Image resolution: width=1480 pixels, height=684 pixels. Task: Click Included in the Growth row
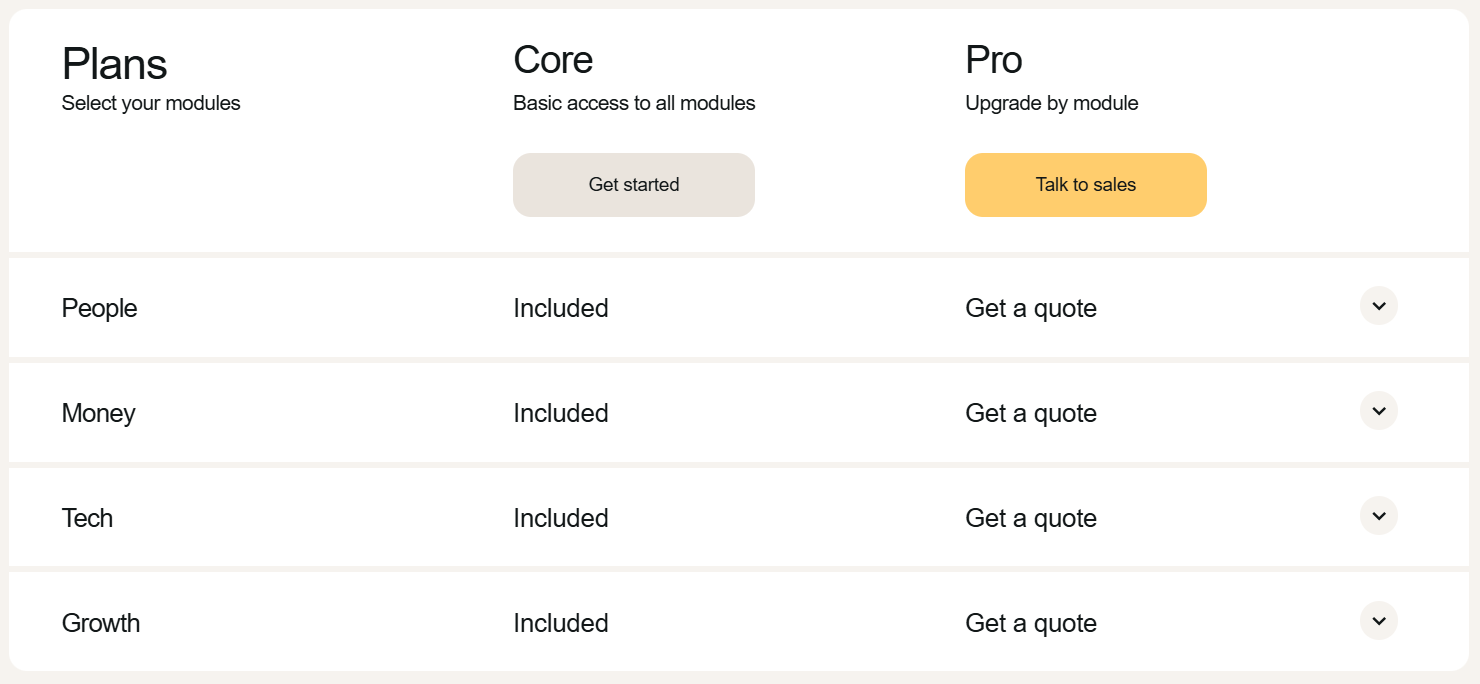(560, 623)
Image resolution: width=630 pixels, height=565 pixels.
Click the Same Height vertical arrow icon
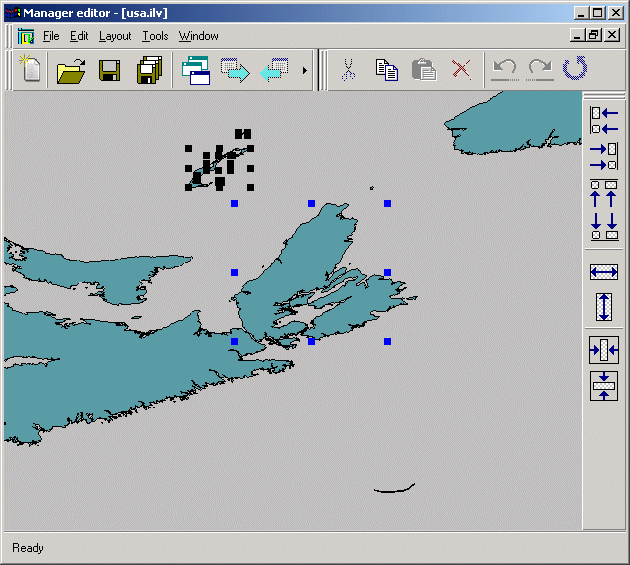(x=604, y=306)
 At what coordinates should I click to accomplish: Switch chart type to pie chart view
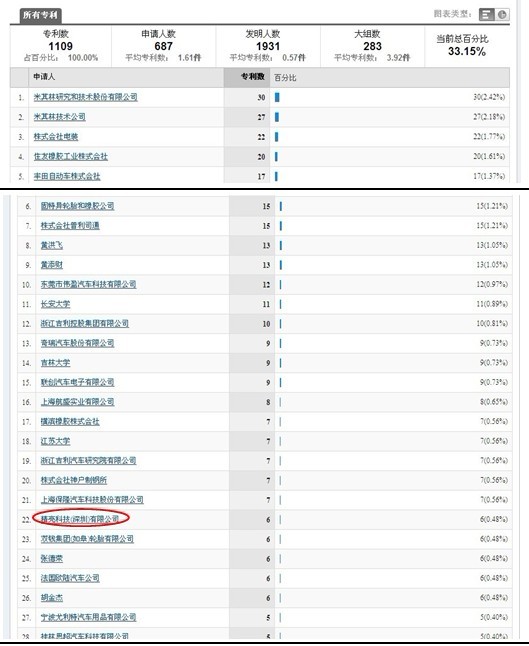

####################

About this task:
Print each of the records above exactly as written, leaving no picture in the copy.

Solution for this problem:
Image resolution: width=1480 pixels, height=684 pixels. Task: Click Included in the Growth row
(560, 623)
Image resolution: width=630 pixels, height=565 pixels.
Click the Same Height vertical arrow icon
(x=604, y=306)
 At what coordinates should I click to accomplish: Switch chart type to pie chart view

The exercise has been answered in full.